Stop the MERCOSUR Trade Pact
It is vital, as Brazil’s former environment minister emphasised, that governments should know that they will lose economically if they fail to protect forests. We must push the EU to delay ratification of the trade agreement with the four-nation MERCOSUR bloc, which includes Brazil, until it has shown a sustained and significant fall in deforestation, and is taking rigorous steps to protect the Amazon.
End import of meat from nations who do not comply on deforestation
With global demand for meat predicted to soar, we need an international campaign with wisely chosen actions, informed by the participation of NGOs and indigenous peoples in major forest nations. We need to tell large supermarkets and restaurant chains that they must immediately stop buying meat from specified suspect countries until there is sustained evidence that they have cut deforestation to our target level.

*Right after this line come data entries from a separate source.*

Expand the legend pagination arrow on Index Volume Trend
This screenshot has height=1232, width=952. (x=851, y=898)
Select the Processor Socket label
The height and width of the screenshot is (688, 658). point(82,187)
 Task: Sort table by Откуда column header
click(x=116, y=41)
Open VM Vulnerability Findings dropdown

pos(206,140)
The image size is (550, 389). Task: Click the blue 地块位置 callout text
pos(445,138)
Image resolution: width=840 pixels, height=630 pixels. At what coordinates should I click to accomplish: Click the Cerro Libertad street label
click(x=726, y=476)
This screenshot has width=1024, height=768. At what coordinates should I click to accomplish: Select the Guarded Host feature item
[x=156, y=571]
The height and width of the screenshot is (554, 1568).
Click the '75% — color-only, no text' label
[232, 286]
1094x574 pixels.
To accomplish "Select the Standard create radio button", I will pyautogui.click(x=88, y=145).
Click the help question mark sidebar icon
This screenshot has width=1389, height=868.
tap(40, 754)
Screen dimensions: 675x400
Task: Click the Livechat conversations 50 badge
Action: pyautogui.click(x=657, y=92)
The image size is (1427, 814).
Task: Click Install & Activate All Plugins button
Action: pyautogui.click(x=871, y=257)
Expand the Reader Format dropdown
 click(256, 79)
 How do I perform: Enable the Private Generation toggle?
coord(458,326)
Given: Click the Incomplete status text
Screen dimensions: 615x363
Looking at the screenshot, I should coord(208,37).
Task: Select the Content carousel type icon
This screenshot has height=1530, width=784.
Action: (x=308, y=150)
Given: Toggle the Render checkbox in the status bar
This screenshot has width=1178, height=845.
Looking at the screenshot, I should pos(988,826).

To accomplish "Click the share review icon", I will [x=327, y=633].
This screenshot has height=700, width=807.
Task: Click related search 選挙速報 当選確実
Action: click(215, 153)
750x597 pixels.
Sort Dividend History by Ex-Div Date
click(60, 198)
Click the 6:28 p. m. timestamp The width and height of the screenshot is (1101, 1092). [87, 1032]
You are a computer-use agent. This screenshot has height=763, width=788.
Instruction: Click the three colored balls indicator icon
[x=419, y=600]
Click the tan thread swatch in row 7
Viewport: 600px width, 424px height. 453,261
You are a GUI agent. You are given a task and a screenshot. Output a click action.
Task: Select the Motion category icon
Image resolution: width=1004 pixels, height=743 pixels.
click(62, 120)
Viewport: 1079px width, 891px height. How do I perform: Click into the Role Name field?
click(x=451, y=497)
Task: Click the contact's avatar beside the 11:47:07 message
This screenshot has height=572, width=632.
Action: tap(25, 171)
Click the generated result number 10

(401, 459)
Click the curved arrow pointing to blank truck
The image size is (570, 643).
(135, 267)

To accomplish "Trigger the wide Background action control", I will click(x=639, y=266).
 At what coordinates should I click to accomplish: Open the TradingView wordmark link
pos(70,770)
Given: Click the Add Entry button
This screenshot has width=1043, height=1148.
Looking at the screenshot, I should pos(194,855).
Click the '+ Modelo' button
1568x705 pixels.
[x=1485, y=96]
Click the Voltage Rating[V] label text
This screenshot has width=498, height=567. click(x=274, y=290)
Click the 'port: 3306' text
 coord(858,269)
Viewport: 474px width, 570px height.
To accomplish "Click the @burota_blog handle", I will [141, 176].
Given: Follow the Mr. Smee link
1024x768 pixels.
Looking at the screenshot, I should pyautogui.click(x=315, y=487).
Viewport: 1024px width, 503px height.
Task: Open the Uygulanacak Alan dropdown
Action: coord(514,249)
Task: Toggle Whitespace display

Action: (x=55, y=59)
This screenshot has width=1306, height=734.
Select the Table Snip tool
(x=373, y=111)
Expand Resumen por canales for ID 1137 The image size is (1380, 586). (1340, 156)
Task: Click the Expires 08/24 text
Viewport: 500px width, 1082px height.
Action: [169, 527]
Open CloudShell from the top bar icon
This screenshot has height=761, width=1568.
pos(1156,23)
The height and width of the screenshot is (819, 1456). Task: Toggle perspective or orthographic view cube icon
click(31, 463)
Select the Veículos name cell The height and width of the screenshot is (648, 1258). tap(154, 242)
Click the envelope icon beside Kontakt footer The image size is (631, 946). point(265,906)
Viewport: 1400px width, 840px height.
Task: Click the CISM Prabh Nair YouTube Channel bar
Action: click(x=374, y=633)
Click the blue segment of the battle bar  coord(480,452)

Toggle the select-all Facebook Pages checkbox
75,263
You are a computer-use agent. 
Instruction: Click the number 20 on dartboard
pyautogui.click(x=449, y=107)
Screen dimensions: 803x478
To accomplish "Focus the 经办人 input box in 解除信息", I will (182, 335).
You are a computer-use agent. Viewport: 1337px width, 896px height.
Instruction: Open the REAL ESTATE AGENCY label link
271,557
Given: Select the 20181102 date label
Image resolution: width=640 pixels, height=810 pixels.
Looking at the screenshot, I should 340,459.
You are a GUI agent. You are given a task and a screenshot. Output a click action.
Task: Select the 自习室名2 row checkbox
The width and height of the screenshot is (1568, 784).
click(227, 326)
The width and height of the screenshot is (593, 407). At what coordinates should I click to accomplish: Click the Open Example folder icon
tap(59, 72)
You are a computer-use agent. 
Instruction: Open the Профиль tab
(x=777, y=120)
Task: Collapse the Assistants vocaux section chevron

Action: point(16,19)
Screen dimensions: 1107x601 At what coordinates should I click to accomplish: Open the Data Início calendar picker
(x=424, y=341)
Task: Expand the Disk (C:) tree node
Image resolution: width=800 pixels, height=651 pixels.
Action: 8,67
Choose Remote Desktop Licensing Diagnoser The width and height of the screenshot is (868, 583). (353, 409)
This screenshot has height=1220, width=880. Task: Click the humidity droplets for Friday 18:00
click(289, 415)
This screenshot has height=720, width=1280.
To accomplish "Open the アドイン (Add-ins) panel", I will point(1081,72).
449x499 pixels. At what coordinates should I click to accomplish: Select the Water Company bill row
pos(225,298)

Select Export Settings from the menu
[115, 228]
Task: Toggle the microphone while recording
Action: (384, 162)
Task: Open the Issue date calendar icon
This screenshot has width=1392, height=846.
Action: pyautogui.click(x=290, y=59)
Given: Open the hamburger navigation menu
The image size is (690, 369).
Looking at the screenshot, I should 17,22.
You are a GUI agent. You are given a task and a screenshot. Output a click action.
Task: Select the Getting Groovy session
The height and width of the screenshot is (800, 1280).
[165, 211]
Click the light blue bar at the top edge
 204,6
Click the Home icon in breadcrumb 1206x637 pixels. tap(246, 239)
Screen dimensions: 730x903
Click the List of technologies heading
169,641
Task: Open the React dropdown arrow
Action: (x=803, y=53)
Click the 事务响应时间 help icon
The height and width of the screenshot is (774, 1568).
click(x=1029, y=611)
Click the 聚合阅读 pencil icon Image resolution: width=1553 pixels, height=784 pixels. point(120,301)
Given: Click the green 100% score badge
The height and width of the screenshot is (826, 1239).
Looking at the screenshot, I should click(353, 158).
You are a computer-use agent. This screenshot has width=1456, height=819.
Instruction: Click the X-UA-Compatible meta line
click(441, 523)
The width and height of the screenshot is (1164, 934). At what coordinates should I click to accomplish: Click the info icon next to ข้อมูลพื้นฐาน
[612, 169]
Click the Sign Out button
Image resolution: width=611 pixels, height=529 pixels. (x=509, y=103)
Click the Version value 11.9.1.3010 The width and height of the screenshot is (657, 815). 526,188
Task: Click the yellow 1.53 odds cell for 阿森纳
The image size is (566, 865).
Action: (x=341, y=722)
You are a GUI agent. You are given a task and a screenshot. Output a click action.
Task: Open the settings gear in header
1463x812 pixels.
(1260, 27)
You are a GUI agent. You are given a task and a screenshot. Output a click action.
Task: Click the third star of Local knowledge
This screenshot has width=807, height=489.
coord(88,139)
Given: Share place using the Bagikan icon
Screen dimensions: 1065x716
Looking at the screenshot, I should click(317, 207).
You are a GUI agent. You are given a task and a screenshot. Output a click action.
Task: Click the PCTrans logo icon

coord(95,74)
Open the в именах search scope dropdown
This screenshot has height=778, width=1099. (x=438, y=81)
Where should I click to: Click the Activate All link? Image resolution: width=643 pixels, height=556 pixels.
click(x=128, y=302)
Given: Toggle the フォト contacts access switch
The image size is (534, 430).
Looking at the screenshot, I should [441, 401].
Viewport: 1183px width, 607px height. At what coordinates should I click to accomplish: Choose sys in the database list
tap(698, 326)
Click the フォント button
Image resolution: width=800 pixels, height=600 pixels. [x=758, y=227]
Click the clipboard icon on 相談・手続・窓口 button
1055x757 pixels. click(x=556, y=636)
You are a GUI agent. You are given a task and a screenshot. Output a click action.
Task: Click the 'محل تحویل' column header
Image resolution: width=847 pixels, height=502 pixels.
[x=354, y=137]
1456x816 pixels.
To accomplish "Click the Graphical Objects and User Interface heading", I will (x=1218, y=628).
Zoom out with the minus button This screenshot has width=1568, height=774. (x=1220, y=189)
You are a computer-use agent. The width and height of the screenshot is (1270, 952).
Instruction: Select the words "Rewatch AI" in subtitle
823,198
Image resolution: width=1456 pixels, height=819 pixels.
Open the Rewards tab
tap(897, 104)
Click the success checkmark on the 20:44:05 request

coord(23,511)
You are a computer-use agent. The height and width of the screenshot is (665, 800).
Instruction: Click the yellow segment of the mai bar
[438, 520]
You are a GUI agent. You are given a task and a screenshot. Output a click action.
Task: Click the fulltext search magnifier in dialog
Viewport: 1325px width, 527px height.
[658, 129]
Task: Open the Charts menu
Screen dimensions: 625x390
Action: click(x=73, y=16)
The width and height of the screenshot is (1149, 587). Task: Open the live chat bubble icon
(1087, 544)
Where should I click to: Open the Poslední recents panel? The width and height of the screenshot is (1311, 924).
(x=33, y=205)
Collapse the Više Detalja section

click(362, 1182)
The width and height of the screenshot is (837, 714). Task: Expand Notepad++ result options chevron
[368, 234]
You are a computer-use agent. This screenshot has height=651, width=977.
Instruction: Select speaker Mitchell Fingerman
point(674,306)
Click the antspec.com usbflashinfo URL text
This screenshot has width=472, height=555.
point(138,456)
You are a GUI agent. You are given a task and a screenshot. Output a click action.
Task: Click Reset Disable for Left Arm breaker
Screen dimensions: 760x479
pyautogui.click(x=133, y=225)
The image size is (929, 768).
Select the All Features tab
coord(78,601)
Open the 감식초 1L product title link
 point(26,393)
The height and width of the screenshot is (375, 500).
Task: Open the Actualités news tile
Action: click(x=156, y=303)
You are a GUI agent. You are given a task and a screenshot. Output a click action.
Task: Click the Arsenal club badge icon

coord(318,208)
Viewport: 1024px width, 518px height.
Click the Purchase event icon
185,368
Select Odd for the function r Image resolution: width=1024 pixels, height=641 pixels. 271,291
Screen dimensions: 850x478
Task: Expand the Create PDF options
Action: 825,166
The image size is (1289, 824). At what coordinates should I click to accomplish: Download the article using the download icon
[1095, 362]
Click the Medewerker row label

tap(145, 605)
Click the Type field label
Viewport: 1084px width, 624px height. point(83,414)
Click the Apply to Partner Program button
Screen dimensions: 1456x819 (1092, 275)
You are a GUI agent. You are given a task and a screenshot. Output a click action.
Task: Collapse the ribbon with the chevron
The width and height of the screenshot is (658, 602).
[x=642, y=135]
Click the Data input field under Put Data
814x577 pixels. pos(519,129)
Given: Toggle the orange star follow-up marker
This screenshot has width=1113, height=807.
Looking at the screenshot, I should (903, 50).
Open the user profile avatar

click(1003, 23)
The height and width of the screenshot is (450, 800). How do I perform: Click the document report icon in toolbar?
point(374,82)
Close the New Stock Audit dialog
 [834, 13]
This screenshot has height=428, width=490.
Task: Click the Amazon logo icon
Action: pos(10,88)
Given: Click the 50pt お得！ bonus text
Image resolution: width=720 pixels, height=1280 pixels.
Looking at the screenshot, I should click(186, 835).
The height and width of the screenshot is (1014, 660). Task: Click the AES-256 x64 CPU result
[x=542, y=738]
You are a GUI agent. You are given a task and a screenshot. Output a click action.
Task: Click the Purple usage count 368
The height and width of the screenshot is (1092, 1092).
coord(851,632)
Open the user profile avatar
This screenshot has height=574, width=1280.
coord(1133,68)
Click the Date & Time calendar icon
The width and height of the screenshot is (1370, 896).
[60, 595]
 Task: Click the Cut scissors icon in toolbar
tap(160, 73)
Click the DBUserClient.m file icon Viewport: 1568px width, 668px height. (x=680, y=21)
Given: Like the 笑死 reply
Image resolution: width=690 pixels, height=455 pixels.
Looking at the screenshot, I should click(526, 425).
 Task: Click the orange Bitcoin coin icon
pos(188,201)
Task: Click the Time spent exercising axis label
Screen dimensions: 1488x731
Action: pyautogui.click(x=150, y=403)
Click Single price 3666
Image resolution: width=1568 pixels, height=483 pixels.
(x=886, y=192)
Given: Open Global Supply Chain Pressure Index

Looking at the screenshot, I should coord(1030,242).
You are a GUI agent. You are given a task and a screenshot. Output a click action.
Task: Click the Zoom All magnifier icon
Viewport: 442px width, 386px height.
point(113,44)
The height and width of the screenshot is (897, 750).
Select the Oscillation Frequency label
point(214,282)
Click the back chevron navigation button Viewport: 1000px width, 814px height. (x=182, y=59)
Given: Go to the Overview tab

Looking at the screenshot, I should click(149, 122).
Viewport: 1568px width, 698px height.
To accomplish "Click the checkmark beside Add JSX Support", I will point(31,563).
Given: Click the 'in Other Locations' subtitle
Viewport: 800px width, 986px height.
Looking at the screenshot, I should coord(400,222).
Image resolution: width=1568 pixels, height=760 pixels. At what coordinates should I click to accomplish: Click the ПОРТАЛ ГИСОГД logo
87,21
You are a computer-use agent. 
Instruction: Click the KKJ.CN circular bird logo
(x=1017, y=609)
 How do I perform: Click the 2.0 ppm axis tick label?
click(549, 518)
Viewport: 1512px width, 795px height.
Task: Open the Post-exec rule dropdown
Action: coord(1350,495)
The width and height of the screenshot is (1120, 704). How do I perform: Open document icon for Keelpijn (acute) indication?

Evidence shows that this can be achieved. We need to insist on seeing the supermarkets’ and restaurants’ public cancellation of relevant contracts, and their written demands to suppliers stating that any contract would be considered invalid if it emerged that any meat from the suspect countries was supplied to them. Supermarkets and restaurant chains know that they will lose a great many customers if they are not taking vigorous action against deforestation…
Target Tourism
We can also go beyond just meat production. For example, tourism accounts for 8% of Brazilian national income. Thanks to Greta Thunberg and others, our movement now has the influence to persuade many people not to travel to countries with guilty governments. Many people considering holidaying in Brazil would be willing to go to a comparable destination instead. If a country like Brazil saw that it stood to lose just 1% of national income due to a tourist boycott, its legislators would see that it made economic sense to cut deforestation.
We should show all governments which are failing badly on the climate emergency that they could suffer a tourism boycott. This would be another powerful weapon against Australia’s irresponsible plans to increase coal mining, which also threatens the precious Great Barrier Reef. Tourism accounts for 11% of Australia’s national income.
We could get high-profile people to publicise a tourism boycott of a few carefully selected countries. Madonna and Lewis Hamilton are among those who have recently expressed concern about the Amazon. We should include Germany, which refuses to stop using coal until 2038, and hence is destroying the Hambach Forest. Tourism brings in 10.7% of Germany’s national income.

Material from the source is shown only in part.